◆ **DOCUMENT TEXT**
-- Begin --

James Arthur Harmon, Jr. v. Wanda B. Harmon

                   RENDERED: MAY 26, 2023; 10:00 A.M.
                        NOT TO BE PUBLISHED

                Commonwealth of Kentucky
                          Court of Appeals

                             NO. 2021-CA-1347-MR

JAMES ARTHUR HARMON, JR.                                            APPELLANT


               APPEAL FROM FLOYD CIRCUIT COURT
v.                  FAMILY COURT DIVISION
         HONORABLE JANIE MCKENZIE-WELLS, SPECIAL JUDGE
                     ACTION NO. 18-CI-00491


WANDA B. HARMON                                                       APPELLEE


                                   OPINION
                                  AFFIRMING

                                  ** ** ** ** **

BEFORE: ACREE, KAREM, AND TAYLOR, JUDGES.

-- End --

◆ **EXERCISES TO COMPLETE**
1. Answer these questions using the court opinion caption:
(a) Who is named as the appellant?
(b) Which court and division is the appeal from?
(c) Which judges are listed after "BEFORE:"?
2. Please retype the stretch of the listing from the line containing "Select the page number 150 in the footer" through the line containing "pyautogui.click(x=316, y=449)".
The court opinion caption above has no connection to the listing that comes after it.

◆ **MATERIAL SUPPLIED**

-- Begin --

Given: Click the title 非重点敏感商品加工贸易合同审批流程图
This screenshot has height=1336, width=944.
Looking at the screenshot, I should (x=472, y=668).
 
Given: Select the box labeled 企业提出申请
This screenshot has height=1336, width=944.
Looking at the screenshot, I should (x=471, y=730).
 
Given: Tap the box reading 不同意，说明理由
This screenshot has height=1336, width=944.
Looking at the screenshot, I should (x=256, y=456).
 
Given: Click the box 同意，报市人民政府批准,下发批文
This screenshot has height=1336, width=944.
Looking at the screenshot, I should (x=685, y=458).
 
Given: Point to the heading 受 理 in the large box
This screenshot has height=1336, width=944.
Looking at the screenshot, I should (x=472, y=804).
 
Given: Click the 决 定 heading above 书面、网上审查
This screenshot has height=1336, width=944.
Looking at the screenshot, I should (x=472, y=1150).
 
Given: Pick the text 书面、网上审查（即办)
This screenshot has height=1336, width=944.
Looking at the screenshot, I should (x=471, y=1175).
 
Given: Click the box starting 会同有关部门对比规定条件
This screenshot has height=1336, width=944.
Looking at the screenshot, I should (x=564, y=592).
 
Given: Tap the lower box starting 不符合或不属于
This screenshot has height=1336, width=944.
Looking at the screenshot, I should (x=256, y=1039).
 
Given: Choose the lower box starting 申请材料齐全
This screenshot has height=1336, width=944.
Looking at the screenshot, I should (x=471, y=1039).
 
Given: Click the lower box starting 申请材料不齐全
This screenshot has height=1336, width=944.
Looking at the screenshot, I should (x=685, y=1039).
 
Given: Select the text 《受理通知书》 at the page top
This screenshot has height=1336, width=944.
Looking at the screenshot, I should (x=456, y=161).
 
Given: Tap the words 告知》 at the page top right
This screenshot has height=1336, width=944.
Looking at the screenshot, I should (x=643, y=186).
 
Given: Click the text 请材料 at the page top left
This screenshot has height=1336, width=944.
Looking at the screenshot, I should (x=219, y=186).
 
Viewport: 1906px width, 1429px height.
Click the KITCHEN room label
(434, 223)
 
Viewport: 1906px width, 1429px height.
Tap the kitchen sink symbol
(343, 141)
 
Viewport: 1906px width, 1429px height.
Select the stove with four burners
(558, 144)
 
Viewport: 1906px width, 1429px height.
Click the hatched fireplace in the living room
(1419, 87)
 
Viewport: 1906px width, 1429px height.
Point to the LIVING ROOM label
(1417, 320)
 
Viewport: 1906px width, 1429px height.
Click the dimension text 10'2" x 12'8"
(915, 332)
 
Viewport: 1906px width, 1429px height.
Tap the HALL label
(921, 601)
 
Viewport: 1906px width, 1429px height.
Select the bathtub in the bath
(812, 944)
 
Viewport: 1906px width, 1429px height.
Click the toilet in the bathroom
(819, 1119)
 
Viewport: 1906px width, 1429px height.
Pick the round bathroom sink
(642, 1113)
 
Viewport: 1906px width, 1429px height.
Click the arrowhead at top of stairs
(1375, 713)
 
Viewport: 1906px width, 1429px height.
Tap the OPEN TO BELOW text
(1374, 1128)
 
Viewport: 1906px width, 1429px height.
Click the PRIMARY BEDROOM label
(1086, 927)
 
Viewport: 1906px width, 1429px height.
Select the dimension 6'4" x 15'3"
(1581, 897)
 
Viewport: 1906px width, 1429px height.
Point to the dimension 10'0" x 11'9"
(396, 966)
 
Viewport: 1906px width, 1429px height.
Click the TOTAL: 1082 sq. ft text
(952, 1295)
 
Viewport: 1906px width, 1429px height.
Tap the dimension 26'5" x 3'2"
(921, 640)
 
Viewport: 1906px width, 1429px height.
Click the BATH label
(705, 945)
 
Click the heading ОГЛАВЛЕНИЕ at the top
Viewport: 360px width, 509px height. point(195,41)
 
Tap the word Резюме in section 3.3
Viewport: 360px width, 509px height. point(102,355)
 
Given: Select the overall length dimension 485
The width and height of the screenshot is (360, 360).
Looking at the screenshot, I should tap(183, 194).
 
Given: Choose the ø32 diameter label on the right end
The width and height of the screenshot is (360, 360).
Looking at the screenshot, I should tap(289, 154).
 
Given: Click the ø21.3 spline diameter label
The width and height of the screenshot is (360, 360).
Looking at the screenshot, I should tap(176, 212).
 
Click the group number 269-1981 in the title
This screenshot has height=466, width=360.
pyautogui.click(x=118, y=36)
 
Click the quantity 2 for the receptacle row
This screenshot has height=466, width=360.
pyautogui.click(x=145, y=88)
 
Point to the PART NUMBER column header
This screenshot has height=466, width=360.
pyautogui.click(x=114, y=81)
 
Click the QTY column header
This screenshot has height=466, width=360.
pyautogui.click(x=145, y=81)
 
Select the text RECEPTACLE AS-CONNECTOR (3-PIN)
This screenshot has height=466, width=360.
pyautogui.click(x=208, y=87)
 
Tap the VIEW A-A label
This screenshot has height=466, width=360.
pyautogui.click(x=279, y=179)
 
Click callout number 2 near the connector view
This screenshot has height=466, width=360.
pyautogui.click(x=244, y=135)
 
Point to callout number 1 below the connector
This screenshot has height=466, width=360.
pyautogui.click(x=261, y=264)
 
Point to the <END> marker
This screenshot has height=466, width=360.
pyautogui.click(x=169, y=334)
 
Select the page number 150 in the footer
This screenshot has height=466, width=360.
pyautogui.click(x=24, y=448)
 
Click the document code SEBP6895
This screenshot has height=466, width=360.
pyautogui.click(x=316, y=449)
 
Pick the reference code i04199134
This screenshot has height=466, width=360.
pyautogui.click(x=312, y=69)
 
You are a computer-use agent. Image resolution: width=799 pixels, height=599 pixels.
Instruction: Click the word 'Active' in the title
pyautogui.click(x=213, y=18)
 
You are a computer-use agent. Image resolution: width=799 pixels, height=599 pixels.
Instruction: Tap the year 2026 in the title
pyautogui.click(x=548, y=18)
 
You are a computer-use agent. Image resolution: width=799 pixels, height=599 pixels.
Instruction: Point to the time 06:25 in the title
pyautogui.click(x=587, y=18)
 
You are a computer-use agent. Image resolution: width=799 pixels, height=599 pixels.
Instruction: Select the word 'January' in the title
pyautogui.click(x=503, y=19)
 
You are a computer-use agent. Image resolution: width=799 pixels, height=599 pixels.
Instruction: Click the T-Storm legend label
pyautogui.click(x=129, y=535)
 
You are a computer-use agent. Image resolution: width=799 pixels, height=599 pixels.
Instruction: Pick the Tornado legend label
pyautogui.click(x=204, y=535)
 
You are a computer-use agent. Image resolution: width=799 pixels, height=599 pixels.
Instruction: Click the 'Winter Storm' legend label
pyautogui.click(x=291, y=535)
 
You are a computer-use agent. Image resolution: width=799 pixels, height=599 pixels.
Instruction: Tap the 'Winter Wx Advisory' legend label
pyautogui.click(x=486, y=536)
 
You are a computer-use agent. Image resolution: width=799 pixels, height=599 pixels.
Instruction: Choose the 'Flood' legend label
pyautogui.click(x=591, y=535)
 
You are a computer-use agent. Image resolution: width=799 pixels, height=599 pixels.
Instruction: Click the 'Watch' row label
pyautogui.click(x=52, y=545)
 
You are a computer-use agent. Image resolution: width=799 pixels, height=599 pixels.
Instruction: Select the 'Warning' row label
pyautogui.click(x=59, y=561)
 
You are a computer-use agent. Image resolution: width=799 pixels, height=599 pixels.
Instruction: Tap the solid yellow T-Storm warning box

-- End --

◆ **THE SOLUTIONS**
1.
(a) James Arthur Harmon, Jr.
(b) The Floyd Circuit Court, Family Court Division.
(c) Acree, Karem, and Taylor.

2.
Select the page number 150 in the footer
This screenshot has height=466, width=360.
pyautogui.click(x=24, y=448)
 
Click the document code SEBP6895
This screenshot has height=466, width=360.
pyautogui.click(x=316, y=449)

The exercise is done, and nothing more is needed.